The team's response was to weave 1/16" wood veneer to make a stable structure. The material's thinness allows light to pass through it and gaps in the weave create patterns of light; the center of the structure is open to the sky. The circular form is meant to provide a sense of community.
The woven structure allows it to be rolled up like a carpet, and then unfurled and locked together in a circular form. The maple wood veneer, designed and cut through digital fabrication, would allow for a low cost way to make the shelter.
Our team's design was a finalist for this competition. During the time on site it we experienced heavy winds and rain, which led to a serendipitous formal response of our Sukkah. More photos of the installation and design can be seen here.
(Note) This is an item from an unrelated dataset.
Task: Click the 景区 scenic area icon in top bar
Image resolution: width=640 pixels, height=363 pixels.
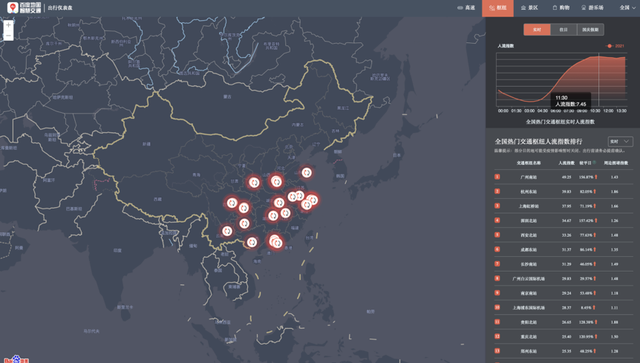Action: pyautogui.click(x=523, y=8)
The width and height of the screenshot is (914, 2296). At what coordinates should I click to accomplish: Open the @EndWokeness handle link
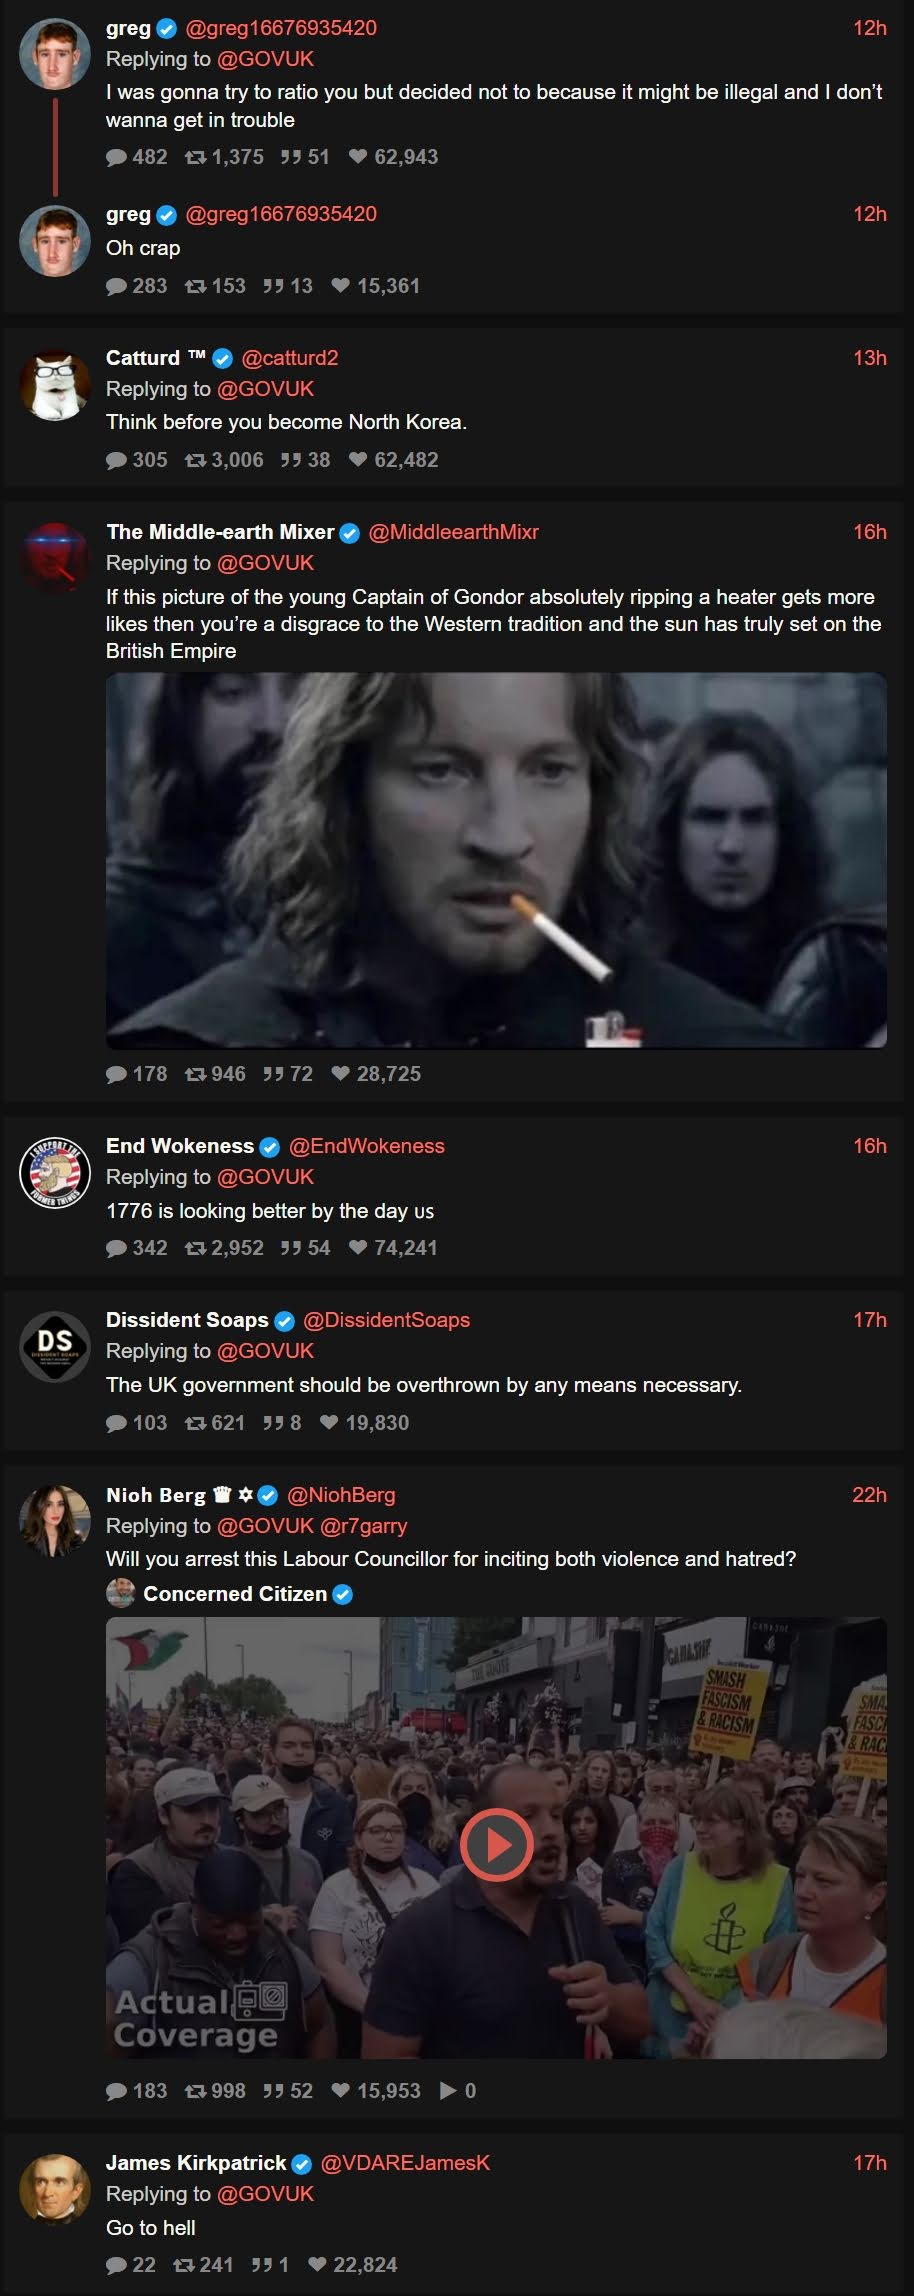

Warming Hut 2014 Design Competition
This competition in Winnipeg asked designers to create a comfortable warming hut for skaters moving through the park during winter; use design to create thermal comfort outdoors.
The design response provides a memorable, comfortable and functional image in the landscape. A steel structure anchors structure to the landscape; on top of that structure is a lavender-colored felt folded in a strategically random pattern. The result is formally unique; the folds may create opportunities for a changing appearance depending upon how snow collects on the undulating surface.
For installation and storage, the structure may be placed on the skids and be slid to and from the site.
The experience offered to the visitors by this design is a comfortable shelter with textural interest. The mass of the felt should shield from the wind while retaining heat and be a comfortable surface that people can nest within.
Jardin de Metis Competition 2014
This competition challenged designers to reinterpret the art of the garden.
A steel frame holds a network of clear tubes filled with water and seeds deposited into the system by visitors. The bench at either end of the entry is also a seed box. Visitors can come into the structure, deposit seeds and watch them flow through the tubes. As seeds begin to germinate, a strainer catches them; then visitors may take the seeds and plant them into the soil just beneath a shallow sand bed.
The combination of the sand and the tubing is meant to shift the attention of the visitor to a different scale. Looking at the seeds close up in the tubing, touching them and being exposed to the seeding process reinterprets the growing experience and heightens awareness to the unseen cycles in the life of a garden.